The exercise: Duplicate the lines between the one holding "Click the Tue" and the one holding "point(818,469)", inclusive, reproducing them without alteration.

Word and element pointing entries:
┌──
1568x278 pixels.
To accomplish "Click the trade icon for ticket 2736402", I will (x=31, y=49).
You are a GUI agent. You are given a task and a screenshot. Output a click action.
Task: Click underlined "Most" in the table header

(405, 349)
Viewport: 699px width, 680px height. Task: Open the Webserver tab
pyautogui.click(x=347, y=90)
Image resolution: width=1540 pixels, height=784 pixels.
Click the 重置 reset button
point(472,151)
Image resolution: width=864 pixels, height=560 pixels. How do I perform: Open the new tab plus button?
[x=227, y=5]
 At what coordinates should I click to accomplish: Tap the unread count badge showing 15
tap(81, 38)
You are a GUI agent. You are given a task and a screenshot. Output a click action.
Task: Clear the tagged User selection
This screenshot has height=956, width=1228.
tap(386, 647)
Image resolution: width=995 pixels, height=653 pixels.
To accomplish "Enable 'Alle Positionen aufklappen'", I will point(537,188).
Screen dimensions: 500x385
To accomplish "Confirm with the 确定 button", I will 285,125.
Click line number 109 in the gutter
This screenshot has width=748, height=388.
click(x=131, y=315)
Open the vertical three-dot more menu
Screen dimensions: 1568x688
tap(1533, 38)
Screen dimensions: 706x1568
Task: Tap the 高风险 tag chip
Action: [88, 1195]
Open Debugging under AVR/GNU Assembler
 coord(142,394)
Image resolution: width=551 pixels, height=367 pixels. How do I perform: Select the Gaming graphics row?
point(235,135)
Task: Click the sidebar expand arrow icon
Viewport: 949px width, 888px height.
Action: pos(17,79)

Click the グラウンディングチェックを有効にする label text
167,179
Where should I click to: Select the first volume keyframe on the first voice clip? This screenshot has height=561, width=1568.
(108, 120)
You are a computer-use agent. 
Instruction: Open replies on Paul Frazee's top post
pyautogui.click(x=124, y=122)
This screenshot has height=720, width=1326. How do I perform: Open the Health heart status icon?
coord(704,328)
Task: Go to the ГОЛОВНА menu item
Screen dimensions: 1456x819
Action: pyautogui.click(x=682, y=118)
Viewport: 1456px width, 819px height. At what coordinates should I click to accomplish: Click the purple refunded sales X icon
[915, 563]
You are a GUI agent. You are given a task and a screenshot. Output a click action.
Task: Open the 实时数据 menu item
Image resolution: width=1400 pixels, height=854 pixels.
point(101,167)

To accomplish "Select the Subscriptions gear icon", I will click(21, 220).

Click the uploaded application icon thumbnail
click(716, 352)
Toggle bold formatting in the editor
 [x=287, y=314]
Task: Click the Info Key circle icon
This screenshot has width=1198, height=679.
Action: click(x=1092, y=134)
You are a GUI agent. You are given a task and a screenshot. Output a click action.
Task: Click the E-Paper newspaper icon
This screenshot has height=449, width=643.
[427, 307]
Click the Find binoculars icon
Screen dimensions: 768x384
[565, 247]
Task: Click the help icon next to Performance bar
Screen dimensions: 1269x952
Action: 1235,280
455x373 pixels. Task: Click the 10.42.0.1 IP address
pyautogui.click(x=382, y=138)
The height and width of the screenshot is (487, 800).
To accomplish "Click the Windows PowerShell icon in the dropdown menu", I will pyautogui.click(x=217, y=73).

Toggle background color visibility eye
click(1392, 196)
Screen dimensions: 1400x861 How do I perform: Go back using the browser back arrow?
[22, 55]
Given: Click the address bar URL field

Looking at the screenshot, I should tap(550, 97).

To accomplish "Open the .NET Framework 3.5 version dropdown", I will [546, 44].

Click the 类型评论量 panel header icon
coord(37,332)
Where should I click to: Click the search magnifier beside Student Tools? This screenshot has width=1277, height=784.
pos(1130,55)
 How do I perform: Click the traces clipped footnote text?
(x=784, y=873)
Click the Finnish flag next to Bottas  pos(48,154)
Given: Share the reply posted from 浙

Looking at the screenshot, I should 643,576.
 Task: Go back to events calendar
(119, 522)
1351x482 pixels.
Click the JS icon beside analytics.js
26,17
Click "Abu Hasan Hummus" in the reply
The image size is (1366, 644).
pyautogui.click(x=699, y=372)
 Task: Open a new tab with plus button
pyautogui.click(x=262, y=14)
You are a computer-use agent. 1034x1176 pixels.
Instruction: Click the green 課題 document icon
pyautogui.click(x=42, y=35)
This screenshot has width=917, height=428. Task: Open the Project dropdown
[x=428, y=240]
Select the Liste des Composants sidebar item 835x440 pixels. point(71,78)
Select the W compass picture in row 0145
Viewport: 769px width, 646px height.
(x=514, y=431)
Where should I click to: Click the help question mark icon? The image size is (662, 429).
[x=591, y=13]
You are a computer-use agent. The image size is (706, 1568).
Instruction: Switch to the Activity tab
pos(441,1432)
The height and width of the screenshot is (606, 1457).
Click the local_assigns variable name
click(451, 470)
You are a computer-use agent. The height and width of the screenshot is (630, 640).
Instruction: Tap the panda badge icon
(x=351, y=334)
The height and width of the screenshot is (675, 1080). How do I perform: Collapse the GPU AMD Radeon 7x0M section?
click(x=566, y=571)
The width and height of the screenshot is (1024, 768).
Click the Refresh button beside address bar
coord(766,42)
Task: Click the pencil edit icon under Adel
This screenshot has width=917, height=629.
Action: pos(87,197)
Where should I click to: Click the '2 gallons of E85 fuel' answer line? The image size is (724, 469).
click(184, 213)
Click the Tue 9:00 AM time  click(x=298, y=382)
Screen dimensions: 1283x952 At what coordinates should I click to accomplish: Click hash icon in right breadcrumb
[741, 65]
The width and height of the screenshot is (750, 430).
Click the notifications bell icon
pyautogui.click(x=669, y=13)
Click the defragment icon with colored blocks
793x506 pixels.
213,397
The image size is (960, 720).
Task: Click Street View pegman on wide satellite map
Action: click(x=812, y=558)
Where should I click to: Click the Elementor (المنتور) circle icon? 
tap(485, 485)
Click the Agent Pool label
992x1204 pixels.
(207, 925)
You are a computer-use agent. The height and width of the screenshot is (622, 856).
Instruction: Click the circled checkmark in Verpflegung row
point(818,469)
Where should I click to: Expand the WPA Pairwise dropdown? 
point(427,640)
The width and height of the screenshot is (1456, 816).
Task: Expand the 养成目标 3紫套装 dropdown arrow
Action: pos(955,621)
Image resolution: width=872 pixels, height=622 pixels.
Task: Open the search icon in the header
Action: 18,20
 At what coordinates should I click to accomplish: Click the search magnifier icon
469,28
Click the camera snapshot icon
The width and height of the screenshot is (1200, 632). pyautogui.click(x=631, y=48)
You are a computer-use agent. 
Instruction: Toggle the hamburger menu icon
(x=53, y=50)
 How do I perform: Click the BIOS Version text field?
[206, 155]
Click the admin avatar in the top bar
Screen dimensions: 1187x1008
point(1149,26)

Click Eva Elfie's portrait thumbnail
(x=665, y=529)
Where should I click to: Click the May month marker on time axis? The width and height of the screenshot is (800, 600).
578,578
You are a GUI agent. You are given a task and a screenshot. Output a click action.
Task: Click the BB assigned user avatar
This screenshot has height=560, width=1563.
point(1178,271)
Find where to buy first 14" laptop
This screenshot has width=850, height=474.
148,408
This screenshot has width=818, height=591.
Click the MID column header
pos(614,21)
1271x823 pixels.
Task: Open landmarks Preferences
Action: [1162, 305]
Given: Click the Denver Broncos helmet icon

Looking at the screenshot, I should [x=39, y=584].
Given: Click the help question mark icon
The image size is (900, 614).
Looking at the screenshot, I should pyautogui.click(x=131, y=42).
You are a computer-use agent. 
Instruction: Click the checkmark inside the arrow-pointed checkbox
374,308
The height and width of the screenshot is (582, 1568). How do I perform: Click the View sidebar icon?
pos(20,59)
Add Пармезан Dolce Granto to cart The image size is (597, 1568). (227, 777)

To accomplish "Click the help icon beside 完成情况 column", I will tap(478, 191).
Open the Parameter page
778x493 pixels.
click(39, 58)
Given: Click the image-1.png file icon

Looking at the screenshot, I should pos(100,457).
└──
Output for this task:
Click the Tue 9:00 AM time  click(x=298, y=382)
Screen dimensions: 1283x952 At what coordinates should I click to accomplish: Click hash icon in right breadcrumb
[741, 65]
The width and height of the screenshot is (750, 430).
Click the notifications bell icon
pyautogui.click(x=669, y=13)
Click the defragment icon with colored blocks
793x506 pixels.
213,397
The image size is (960, 720).
Task: Click Street View pegman on wide satellite map
Action: click(x=812, y=558)
Where should I click to: Click the Elementor (المنتور) circle icon? 
tap(485, 485)
Click the Agent Pool label
992x1204 pixels.
(207, 925)
You are a computer-use agent. The height and width of the screenshot is (622, 856).
Instruction: Click the circled checkmark in Verpflegung row
point(818,469)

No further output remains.